(Collected data)
• • • • •

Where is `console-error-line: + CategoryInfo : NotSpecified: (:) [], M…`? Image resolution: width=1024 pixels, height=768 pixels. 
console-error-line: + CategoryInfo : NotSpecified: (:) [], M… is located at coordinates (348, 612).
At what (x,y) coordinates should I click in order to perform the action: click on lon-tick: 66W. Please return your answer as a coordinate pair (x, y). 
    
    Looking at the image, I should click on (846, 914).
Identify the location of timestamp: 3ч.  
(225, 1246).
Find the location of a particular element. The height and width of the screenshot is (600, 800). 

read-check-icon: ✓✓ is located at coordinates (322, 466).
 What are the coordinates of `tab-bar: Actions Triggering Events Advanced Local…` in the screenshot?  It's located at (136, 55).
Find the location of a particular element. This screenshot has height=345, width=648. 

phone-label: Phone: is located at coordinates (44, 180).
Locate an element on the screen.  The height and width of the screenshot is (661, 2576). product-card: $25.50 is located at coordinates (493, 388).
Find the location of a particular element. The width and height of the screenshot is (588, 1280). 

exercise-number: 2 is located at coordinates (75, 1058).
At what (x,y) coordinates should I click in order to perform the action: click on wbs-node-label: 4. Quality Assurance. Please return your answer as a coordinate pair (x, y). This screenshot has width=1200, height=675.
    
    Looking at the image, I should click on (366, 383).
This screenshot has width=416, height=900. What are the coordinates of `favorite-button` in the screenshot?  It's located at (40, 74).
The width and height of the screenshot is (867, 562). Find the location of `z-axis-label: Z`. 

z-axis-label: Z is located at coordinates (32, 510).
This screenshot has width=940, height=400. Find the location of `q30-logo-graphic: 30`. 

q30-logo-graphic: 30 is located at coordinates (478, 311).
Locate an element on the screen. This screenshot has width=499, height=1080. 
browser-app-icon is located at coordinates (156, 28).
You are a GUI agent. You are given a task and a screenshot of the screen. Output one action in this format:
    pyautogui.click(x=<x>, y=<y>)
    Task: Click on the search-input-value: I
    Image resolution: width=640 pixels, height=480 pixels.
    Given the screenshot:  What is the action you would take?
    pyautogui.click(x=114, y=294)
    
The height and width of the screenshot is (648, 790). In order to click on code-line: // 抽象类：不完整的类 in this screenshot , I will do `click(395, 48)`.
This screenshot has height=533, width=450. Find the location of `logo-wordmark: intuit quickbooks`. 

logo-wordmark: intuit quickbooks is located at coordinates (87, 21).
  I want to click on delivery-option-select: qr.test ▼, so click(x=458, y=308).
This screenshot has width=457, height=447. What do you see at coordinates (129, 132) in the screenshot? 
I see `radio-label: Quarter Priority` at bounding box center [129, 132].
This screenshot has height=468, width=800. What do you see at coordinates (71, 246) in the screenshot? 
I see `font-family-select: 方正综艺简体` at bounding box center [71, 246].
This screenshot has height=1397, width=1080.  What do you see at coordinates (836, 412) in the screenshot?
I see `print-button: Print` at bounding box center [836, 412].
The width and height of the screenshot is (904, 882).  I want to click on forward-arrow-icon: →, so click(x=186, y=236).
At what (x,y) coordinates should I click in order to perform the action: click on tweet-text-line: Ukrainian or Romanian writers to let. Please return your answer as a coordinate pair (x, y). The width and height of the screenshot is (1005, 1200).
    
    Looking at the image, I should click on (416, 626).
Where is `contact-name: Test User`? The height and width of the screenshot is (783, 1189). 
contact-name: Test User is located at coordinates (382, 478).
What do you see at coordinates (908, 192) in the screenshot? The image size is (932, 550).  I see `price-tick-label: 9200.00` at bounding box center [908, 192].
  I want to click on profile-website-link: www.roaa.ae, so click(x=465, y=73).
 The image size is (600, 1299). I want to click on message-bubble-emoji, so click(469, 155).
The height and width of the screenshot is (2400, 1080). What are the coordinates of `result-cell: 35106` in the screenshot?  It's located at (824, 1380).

• • • • •

» **Instructions for the task**: Output every line of the data above verbatim, without changing anything.

» **Finished exercise**:
Where is `console-error-line: + CategoryInfo : NotSpecified: (:) [], M…`? Image resolution: width=1024 pixels, height=768 pixels. 
console-error-line: + CategoryInfo : NotSpecified: (:) [], M… is located at coordinates (348, 612).
At what (x,y) coordinates should I click in order to perform the action: click on lon-tick: 66W. Please return your answer as a coordinate pair (x, y). 
    
    Looking at the image, I should click on (846, 914).
Identify the location of timestamp: 3ч.  
(225, 1246).
Find the location of a particular element. The height and width of the screenshot is (600, 800). 

read-check-icon: ✓✓ is located at coordinates (322, 466).
 What are the coordinates of `tab-bar: Actions Triggering Events Advanced Local…` in the screenshot?  It's located at (136, 55).
Find the location of a particular element. This screenshot has height=345, width=648. 

phone-label: Phone: is located at coordinates (44, 180).
Locate an element on the screen.  The height and width of the screenshot is (661, 2576). product-card: $25.50 is located at coordinates (493, 388).
Find the location of a particular element. The width and height of the screenshot is (588, 1280). 

exercise-number: 2 is located at coordinates (75, 1058).
At what (x,y) coordinates should I click in order to perform the action: click on wbs-node-label: 4. Quality Assurance. Please return your answer as a coordinate pair (x, y). This screenshot has width=1200, height=675.
    
    Looking at the image, I should click on (366, 383).
This screenshot has width=416, height=900. What are the coordinates of `favorite-button` in the screenshot?  It's located at (40, 74).
The width and height of the screenshot is (867, 562). Find the location of `z-axis-label: Z`. 

z-axis-label: Z is located at coordinates (32, 510).
This screenshot has width=940, height=400. Find the location of `q30-logo-graphic: 30`. 

q30-logo-graphic: 30 is located at coordinates (478, 311).
Locate an element on the screen. This screenshot has width=499, height=1080. 
browser-app-icon is located at coordinates (156, 28).
You are a GUI agent. You are given a task and a screenshot of the screen. Output one action in this format:
    pyautogui.click(x=<x>, y=<y>)
    Task: Click on the search-input-value: I
    Image resolution: width=640 pixels, height=480 pixels.
    Given the screenshot:  What is the action you would take?
    pyautogui.click(x=114, y=294)
    
The height and width of the screenshot is (648, 790). In order to click on code-line: // 抽象类：不完整的类 in this screenshot , I will do `click(395, 48)`.
This screenshot has height=533, width=450. Find the location of `logo-wordmark: intuit quickbooks`. 

logo-wordmark: intuit quickbooks is located at coordinates (87, 21).
  I want to click on delivery-option-select: qr.test ▼, so click(x=458, y=308).
This screenshot has width=457, height=447. What do you see at coordinates (129, 132) in the screenshot? 
I see `radio-label: Quarter Priority` at bounding box center [129, 132].
This screenshot has height=468, width=800. What do you see at coordinates (71, 246) in the screenshot? 
I see `font-family-select: 方正综艺简体` at bounding box center [71, 246].
This screenshot has height=1397, width=1080.  What do you see at coordinates (836, 412) in the screenshot?
I see `print-button: Print` at bounding box center [836, 412].
The width and height of the screenshot is (904, 882).  I want to click on forward-arrow-icon: →, so click(x=186, y=236).
At what (x,y) coordinates should I click in order to perform the action: click on tweet-text-line: Ukrainian or Romanian writers to let. Please return your answer as a coordinate pair (x, y). The width and height of the screenshot is (1005, 1200).
    
    Looking at the image, I should click on (416, 626).
Where is `contact-name: Test User`? The height and width of the screenshot is (783, 1189). 
contact-name: Test User is located at coordinates (382, 478).
What do you see at coordinates (908, 192) in the screenshot? The image size is (932, 550).  I see `price-tick-label: 9200.00` at bounding box center [908, 192].
  I want to click on profile-website-link: www.roaa.ae, so click(x=465, y=73).
 The image size is (600, 1299). I want to click on message-bubble-emoji, so click(469, 155).
The height and width of the screenshot is (2400, 1080). What are the coordinates of `result-cell: 35106` in the screenshot?  It's located at (824, 1380).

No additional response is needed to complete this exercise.